After his full-time retirement, Loeb entered selected WRC events. In 2018 he won the Rally Catalunya driving for Citroën — his last WRC win in that campaign. In 2022, joining M-Sport Ford part-time alongside new co-driver Isabelle Galmiche, he won the Monte Carlo Rally, his 80th WRC victory, becoming the oldest driver to lead and win a WRC event. Galmiche became the first woman co-driver to win a WRC event since Fabrizia Pons in 1997.
As his WRC reputation grew, Loeb branched into road racing. He competed in the 24 Hours of Le Mans for the first time in 2005 with the Pescarolo Sport team. In 2006 he finished second overall in the race driving a Pescarolo-Judd, splitting the two diesel-powered Audi R10 entries that dominated the top positions.
In 2013 he participated in the FIA GT Series for his own team, Sébastien Loeb Racing, which had been founded in 2012. The team entered two McLaren MP4-12C cars, and Loeb took four wins across the season on his way to fourth overall. He also competed in the World Touring Car Championship from 2014 to 2015 driving for the Citroën factory team, winning two races in 2014 and four in 2015, finishing third in the championship in both seasons.
Loeb made his Dakar Rally debut in 2016 driving a Peugeot 2008 DKR. He took a best Dakar finish of second place in 2017 and again in 2022 and 2023. From 2021 onward he competed in the World Rally-Raid Championship (W2RC) for the Bahrain Raid Xtreme team, driving the BRX Hunter. In 2022 he won the Andalucia Rally, his first rally-raid victory, making him the only driver in history to win an event in four different FIA-affiliated world championships.

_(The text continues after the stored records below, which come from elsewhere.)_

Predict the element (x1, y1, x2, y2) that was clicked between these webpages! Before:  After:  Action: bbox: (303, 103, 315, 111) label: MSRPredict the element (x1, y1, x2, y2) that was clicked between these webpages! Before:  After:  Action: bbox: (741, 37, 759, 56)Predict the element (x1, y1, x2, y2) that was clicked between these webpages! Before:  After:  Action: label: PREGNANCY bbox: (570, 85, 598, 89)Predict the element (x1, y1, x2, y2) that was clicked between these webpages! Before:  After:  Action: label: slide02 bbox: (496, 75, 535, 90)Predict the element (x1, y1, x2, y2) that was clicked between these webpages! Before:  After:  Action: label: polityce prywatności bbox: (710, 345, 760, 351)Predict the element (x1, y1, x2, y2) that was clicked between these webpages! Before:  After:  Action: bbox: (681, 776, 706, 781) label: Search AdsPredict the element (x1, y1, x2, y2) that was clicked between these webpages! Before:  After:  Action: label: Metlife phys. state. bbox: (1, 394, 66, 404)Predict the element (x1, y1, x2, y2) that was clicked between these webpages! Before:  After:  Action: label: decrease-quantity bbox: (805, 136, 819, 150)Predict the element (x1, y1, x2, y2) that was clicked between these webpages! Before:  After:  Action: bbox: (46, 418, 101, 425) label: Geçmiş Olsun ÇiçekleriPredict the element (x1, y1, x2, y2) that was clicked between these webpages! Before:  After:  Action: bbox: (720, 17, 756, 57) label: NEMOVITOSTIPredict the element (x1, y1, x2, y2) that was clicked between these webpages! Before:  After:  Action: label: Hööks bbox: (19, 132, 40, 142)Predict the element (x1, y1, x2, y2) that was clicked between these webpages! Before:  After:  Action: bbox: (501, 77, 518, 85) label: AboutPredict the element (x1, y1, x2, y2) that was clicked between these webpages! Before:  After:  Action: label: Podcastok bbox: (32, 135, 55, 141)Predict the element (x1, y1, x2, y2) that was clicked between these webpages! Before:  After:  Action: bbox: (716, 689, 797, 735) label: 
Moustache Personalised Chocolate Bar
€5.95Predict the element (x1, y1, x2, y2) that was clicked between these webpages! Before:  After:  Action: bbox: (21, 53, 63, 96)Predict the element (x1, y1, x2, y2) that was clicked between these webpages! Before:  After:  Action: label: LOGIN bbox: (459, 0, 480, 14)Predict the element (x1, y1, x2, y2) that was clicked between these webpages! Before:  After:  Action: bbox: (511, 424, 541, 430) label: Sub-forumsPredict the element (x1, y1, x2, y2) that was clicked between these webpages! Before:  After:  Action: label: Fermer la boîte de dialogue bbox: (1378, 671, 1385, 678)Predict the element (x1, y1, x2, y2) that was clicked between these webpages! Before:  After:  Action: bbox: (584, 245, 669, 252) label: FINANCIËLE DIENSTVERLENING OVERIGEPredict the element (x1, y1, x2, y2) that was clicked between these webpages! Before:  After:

From 2016 to 2018 Loeb competed in the FIA World Rallycross Championship with Team Peugeot-Hansen, scoring wins in Latvia in 2016 and Belgium in 2018. In 2021 and 2022 he partnered with Cristina Gutiérrez in the Extreme E Championship for Lewis Hamilton's Team X44, winning the 2022 Extreme E title by two points over Rosberg X Racing.
In 2013 Loeb set a new outright record at the Pikes Peak International Hill Climb, driving a Peugeot 208 T16 — an 875 kg, 875 bhp, 3.2-litre twin-turbo V6 machine — with a time of 8:13.878, improving the previous record by more than a minute and a half. That record was subsequently broken by Romain Dumas in 2018.
Loeb is a five-time winner of the Race of Champions individual title, claiming the Henri Toivonen Memorial Trophy in 2003, 2005, 2008, 2022, and 2025, and won the Nations Cup for France twice.
Loeb grew up in Oberhoffen-sur-Moder and lives near Lausanne, Switzerland. He was made a Knight of the Légion d'honneur by French President Nicolas Sarkozy on 27 May 2009. He was named French Sportsman of the Year in 2007 and 2009, and is a member of the "Champions for Peace" organisation. He founded his own motorsport team, Sébastien Loeb Racing, in 2012.